Für die Bühne oder unterwegs ohne Rechner habe ich mich übrigens zu einer ganz anderen Lösung entschlossen, mit der ich absolut zufrieden bin: Der Korg microSampler. Ich hab mir ein paar Drumsetups zusammengebastelt, dazu ein paar Standardinstrumente - Bässe, (E-)Pianos, Orgeln, Strings und Synth - und damit kann ich unterwegs prima Songs basteln, Grooves programmieren, Gitarrenlicks samplen etc.
Keine Groovebox, aber gleiche Funktion.
 
Wenn man das Teil nur im Studio benutzen möchte, würde ich zu einer Softwarelösung plus Padcontroller raten. Beispiele wären NI Maschine (soll ziemlich geil sein laut Kollegen) oder die Kombination Cubase inkl. GrooveAgent plus Korg nanoPad.
Das Konzept hat sich AKAI auch schon abgeschaut: MPC Renaissance. :D
 
Das wäre für mich dann aber der falsche Pad-Hersteller :eek:

(Nein, im Ernst: Ich kann die MPC-Pads nicht tutti kompletti verdammen, weil ich sie schlicht und einfach zu wenig kenne. Ich kann wirklich nur für die 500er sprechen.

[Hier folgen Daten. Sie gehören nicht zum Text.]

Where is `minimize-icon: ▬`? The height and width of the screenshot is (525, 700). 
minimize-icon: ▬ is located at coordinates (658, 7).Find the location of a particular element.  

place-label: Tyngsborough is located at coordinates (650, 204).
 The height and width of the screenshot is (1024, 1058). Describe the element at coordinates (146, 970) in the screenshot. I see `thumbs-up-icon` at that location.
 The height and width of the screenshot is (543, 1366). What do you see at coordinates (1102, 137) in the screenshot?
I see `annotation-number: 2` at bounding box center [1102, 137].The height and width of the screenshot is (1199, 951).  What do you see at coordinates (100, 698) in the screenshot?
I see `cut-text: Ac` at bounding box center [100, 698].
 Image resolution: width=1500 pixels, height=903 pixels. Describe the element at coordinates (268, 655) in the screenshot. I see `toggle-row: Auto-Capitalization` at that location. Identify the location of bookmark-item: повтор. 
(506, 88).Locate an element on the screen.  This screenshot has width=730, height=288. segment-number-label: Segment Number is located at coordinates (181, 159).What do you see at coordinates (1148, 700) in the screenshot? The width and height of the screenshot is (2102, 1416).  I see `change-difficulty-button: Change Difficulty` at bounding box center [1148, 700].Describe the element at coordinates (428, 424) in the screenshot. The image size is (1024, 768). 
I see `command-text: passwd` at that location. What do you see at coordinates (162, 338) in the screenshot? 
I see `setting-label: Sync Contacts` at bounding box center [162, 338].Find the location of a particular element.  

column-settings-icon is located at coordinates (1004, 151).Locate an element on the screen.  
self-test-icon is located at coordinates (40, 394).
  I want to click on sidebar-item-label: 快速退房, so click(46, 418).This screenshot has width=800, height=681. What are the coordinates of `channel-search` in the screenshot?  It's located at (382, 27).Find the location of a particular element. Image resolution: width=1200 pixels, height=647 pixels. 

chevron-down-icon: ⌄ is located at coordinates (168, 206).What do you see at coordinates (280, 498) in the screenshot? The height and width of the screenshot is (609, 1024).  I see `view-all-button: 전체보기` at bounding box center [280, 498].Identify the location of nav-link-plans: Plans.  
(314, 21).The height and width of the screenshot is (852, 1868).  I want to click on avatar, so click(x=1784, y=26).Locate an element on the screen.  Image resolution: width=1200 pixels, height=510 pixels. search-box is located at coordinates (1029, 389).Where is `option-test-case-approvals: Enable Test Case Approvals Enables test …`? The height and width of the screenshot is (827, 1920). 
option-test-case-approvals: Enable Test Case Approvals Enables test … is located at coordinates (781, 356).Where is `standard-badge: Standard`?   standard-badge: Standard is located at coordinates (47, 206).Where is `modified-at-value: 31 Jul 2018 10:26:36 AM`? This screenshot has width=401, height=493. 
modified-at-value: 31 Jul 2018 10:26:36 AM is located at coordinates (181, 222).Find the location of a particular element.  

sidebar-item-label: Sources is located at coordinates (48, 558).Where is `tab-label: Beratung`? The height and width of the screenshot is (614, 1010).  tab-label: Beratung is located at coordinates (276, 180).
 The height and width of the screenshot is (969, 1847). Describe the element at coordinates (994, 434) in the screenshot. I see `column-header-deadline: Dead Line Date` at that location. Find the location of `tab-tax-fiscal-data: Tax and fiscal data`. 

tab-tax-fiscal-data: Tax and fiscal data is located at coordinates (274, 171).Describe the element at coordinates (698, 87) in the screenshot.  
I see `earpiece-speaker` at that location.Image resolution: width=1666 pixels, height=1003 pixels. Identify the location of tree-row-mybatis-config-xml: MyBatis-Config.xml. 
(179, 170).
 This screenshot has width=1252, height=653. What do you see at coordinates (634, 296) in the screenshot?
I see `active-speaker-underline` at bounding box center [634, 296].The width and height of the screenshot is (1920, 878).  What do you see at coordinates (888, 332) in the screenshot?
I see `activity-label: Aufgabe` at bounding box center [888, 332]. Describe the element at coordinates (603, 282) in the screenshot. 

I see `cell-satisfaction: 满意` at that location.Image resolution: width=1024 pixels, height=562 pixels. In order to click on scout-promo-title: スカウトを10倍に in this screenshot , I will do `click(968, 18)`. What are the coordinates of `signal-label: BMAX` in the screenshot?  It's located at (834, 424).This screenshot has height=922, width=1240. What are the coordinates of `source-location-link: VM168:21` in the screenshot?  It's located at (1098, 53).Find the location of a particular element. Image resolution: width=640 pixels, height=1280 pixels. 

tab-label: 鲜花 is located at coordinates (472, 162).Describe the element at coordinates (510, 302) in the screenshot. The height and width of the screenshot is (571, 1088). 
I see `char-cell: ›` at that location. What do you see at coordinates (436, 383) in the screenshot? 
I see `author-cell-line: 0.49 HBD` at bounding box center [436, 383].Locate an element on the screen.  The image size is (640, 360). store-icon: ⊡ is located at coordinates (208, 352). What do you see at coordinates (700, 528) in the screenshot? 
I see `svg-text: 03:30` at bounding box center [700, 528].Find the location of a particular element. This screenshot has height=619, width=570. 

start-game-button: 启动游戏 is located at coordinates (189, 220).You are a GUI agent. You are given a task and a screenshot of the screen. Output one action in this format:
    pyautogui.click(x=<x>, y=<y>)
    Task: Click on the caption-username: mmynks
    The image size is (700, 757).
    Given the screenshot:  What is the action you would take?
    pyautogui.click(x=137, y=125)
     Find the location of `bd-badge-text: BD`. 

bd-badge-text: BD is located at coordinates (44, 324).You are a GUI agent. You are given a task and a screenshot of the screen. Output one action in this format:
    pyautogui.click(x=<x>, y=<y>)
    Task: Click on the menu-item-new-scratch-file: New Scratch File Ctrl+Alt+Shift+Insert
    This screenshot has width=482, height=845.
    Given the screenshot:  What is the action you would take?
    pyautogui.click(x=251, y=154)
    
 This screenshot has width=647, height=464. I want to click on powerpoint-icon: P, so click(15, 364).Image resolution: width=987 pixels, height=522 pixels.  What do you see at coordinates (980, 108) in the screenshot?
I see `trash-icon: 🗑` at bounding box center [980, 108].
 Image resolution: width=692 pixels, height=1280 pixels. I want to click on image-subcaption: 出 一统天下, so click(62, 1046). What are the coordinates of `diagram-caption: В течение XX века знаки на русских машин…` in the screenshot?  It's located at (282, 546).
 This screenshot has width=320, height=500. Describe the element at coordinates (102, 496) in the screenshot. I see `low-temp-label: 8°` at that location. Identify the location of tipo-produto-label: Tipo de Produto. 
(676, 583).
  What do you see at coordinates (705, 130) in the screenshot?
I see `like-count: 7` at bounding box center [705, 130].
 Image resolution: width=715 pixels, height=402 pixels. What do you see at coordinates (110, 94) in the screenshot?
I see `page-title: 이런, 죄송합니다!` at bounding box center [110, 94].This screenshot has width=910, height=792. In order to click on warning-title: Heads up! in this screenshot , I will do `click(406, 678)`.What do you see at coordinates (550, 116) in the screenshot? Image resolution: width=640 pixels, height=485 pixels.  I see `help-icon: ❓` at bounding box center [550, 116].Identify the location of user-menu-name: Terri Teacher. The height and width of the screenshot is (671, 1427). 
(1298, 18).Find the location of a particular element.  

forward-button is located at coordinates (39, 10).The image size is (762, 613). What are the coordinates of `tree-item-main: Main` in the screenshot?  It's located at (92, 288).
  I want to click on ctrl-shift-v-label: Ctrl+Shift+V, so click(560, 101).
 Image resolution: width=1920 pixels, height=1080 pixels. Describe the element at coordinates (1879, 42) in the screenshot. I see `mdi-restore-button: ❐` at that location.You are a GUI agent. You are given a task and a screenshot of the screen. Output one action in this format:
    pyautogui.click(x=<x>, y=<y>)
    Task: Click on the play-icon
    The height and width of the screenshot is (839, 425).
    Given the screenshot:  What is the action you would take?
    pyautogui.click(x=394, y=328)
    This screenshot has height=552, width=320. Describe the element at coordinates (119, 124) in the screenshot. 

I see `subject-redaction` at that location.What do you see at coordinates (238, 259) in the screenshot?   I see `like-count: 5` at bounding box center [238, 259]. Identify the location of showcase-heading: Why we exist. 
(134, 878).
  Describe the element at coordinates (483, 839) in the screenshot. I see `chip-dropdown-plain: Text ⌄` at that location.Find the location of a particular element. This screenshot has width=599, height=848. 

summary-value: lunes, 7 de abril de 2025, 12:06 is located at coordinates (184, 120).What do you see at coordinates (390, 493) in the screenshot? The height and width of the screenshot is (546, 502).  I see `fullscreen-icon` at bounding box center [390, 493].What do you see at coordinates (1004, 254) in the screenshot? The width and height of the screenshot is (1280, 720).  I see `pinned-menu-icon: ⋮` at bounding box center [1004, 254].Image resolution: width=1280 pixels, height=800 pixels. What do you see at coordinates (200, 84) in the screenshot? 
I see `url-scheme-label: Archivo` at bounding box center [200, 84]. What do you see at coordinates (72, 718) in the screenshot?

Die anderen MÜSSEN eigentlich toll sein, sonst würden nicht so viele Beat-Schrauber auf die Dinger abfahren.)
 
Eine Anmerkung: Eine MIDI-Tastatur bietet 127 Velocity-Stufen. Drum-Pads bieten oft nur 8 Velocity-Stufen. Das müsste man dann in den technischen Daten des jeweiligen Geräts nachschauen. Wobei man bei der Groove-Programmierung die Werte lieber doch im Editor als Zahlen angibt. Und da unterstützen die meisten Geräte (bzw. Software) dann doch wieder die volle MIDI-Auflösung.